2- Semiyoloji uzmanlarının dekoratif objeleri anlamlandırarak farklı vukuatlar ve oyuncular keşfetmesi elbette yenilik yaratacaktır.
3- Saç telinin ne kadar önemli bir kriminal değeri olduğunu da bu arada öğrenmiş olduk. Hayatın herhangi bir döneminde uyuşturucu kullanıldıysa saç teli analizinden çıkıyormuş. Şu devlet personel yasasını değiştirdiler ya saç analizini neden şart koşmadılar acaba? Kaç kamu görevlisi uyuşturucuyla haşır neşir olmuş, öğreniverirdi hem devlet hem biz.
4- “Görüşmek istedim, görüşemedim, mektup yazdım gitmedi, bari böyle anlatayım derdimi”, “sarmışsınız Tayyip abinin etrafını”.
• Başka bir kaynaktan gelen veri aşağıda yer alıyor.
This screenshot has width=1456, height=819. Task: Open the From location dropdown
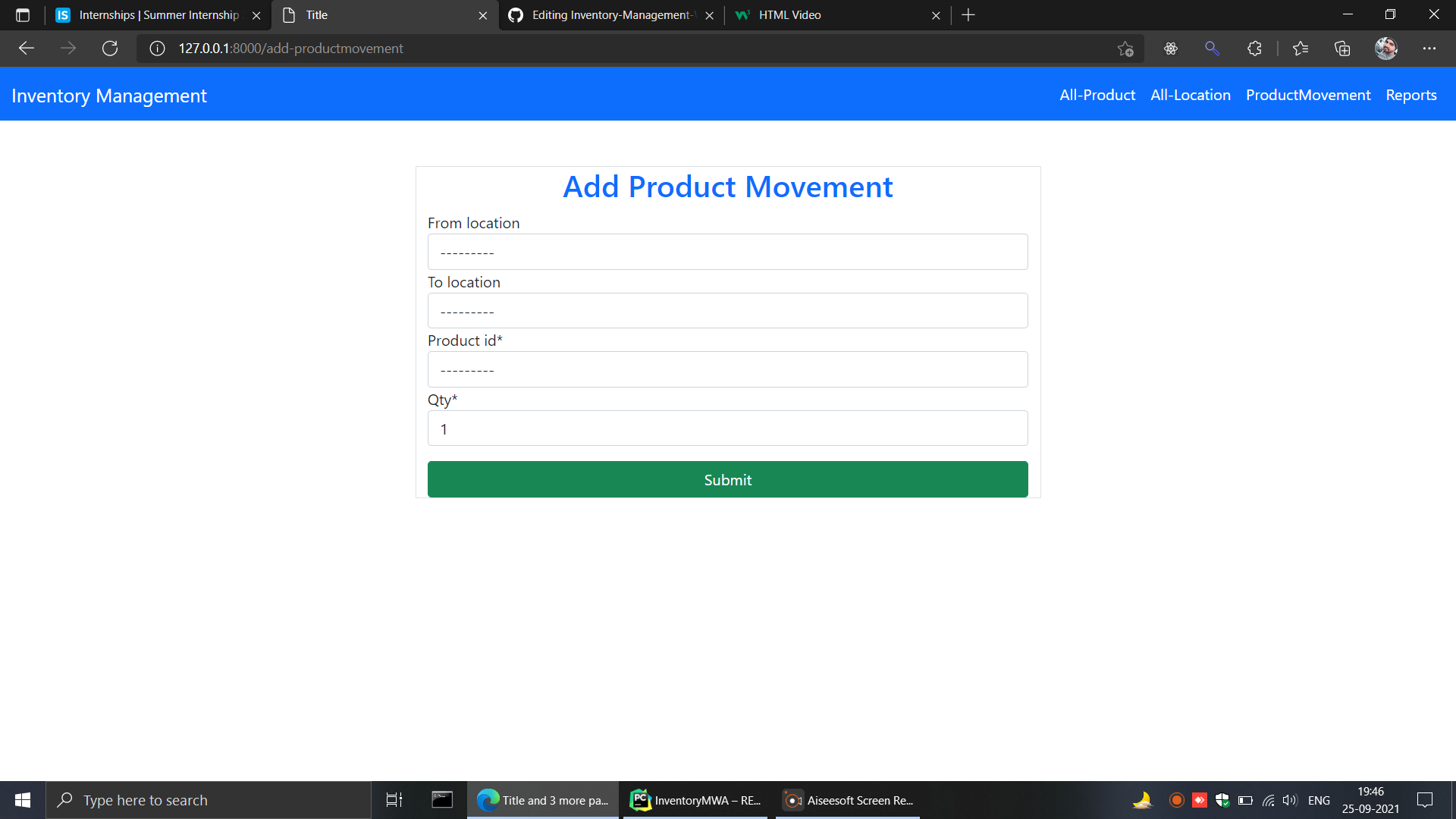tap(727, 251)
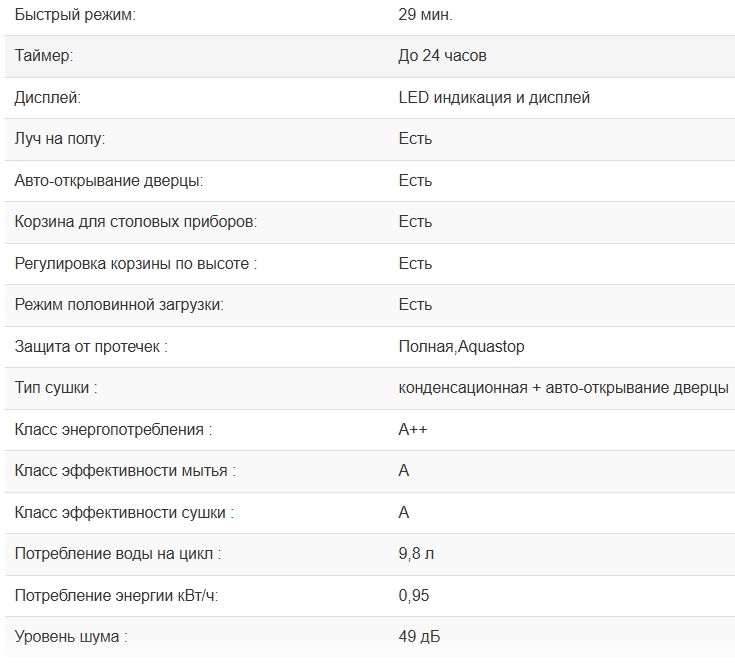Click 'Корзина для столовых приборов:' label
735x666 pixels.
tap(136, 222)
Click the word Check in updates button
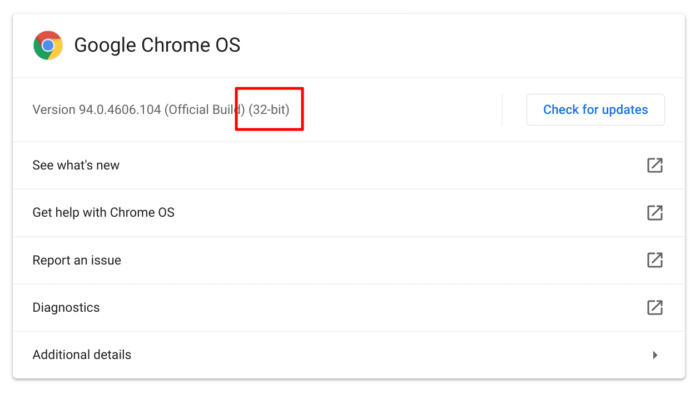The image size is (700, 394). (560, 109)
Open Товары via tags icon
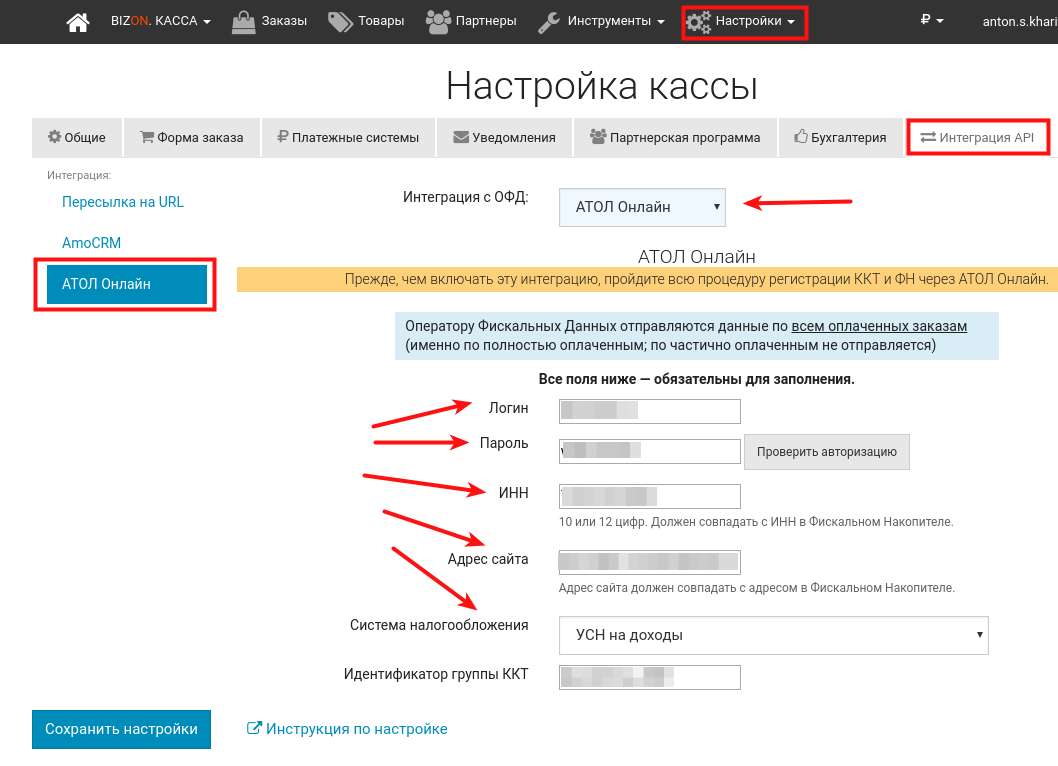The height and width of the screenshot is (766, 1058). (x=340, y=21)
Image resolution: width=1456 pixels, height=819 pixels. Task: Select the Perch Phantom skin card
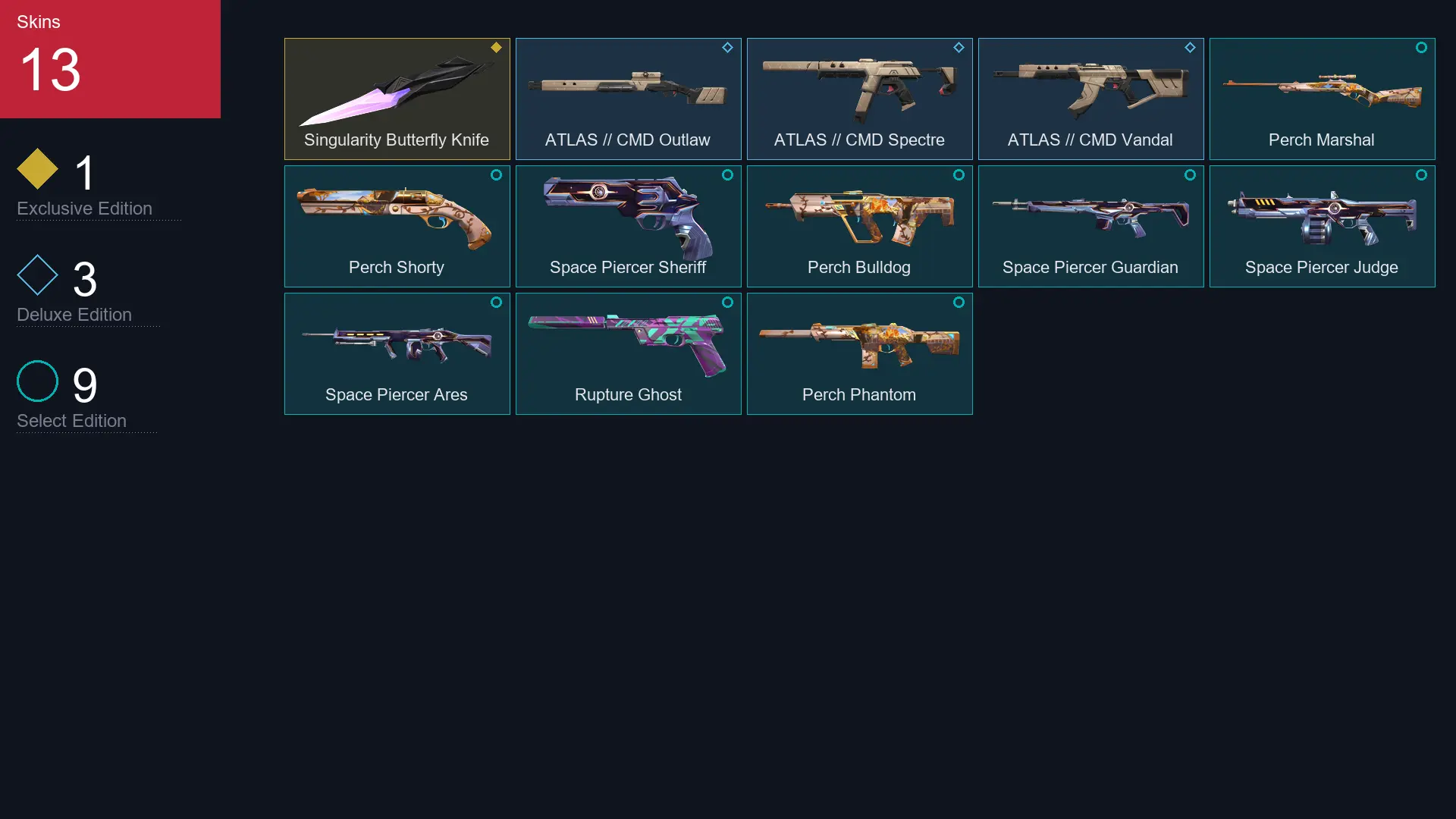[x=860, y=353]
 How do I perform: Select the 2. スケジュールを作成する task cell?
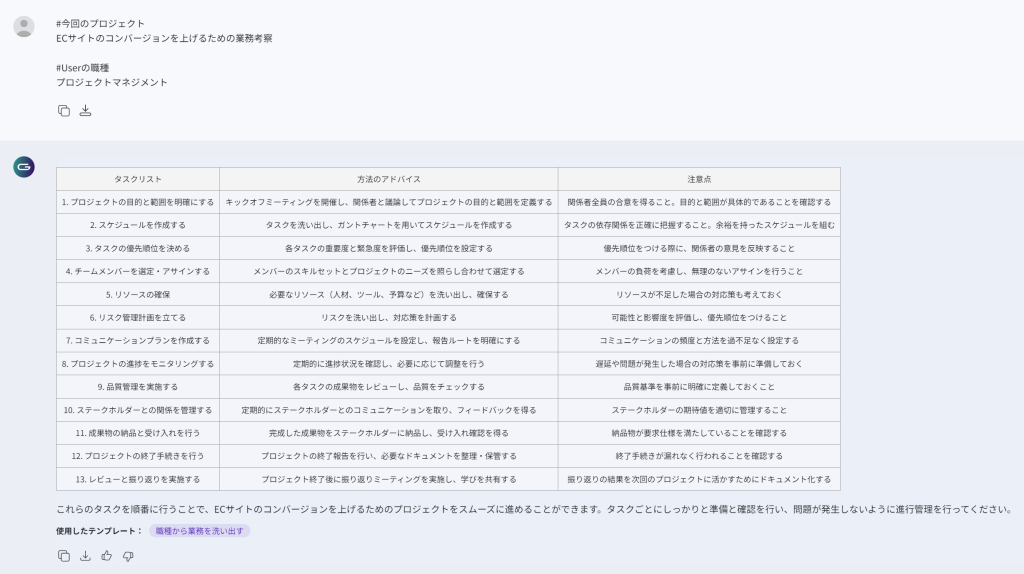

5- Mehmet Ağar’ın geçmişte Uğur Mumcu cinayeti için “bir tuğlayı çekersek duvar yıkılır” demesi, hatırlanabilir.
6- Süleyman Soylu'yu “dönüş biletimizdin sen be, yaktın bizi” diyerek yanlış istihbarat vermekle, ihanetle suçluyor.
7- Yıl 1998. Korkmaz Yiğit’in, Türkbank davasındaki ifadesinden; "Çakıcı aradığında vücudumun kimyası değişiyordu. Kimliksiz et yığını haline geliyordum."